> [Input rows]:
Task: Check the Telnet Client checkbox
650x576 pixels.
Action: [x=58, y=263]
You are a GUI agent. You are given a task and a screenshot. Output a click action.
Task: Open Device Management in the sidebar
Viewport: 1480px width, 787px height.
---
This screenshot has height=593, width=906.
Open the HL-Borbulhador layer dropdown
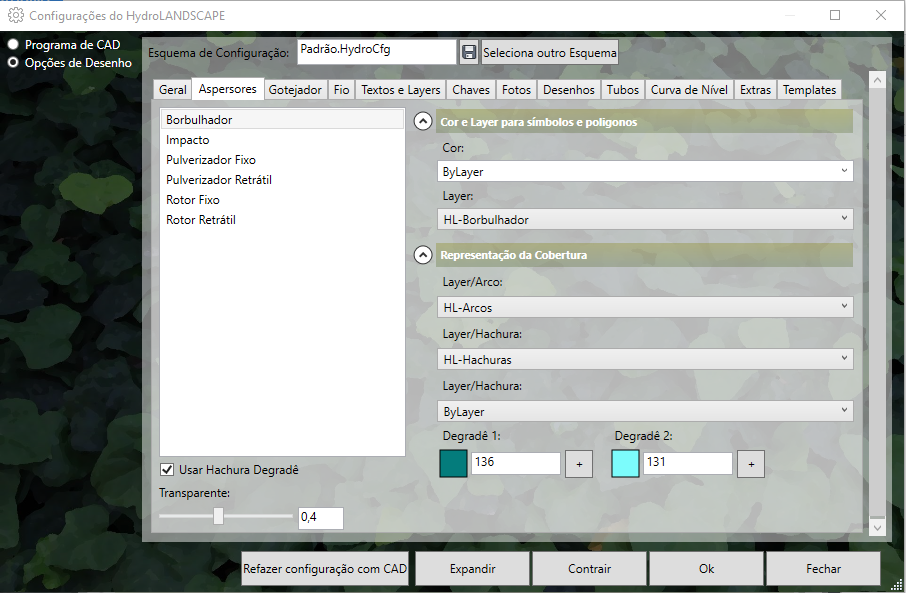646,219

> [Task to carry out]: Reproduce the records from the line containing "You are a GUI" through the line containing "Viewport: 1480px width, 787px height.", with "sidebar" changed to "navigation panel" and everything else left as it is.

> [Correct result]:
You are a GUI agent. You are given a task and a screenshot. Output a click action.
Task: Open Device Management in the navigation panel
Viewport: 1480px width, 787px height.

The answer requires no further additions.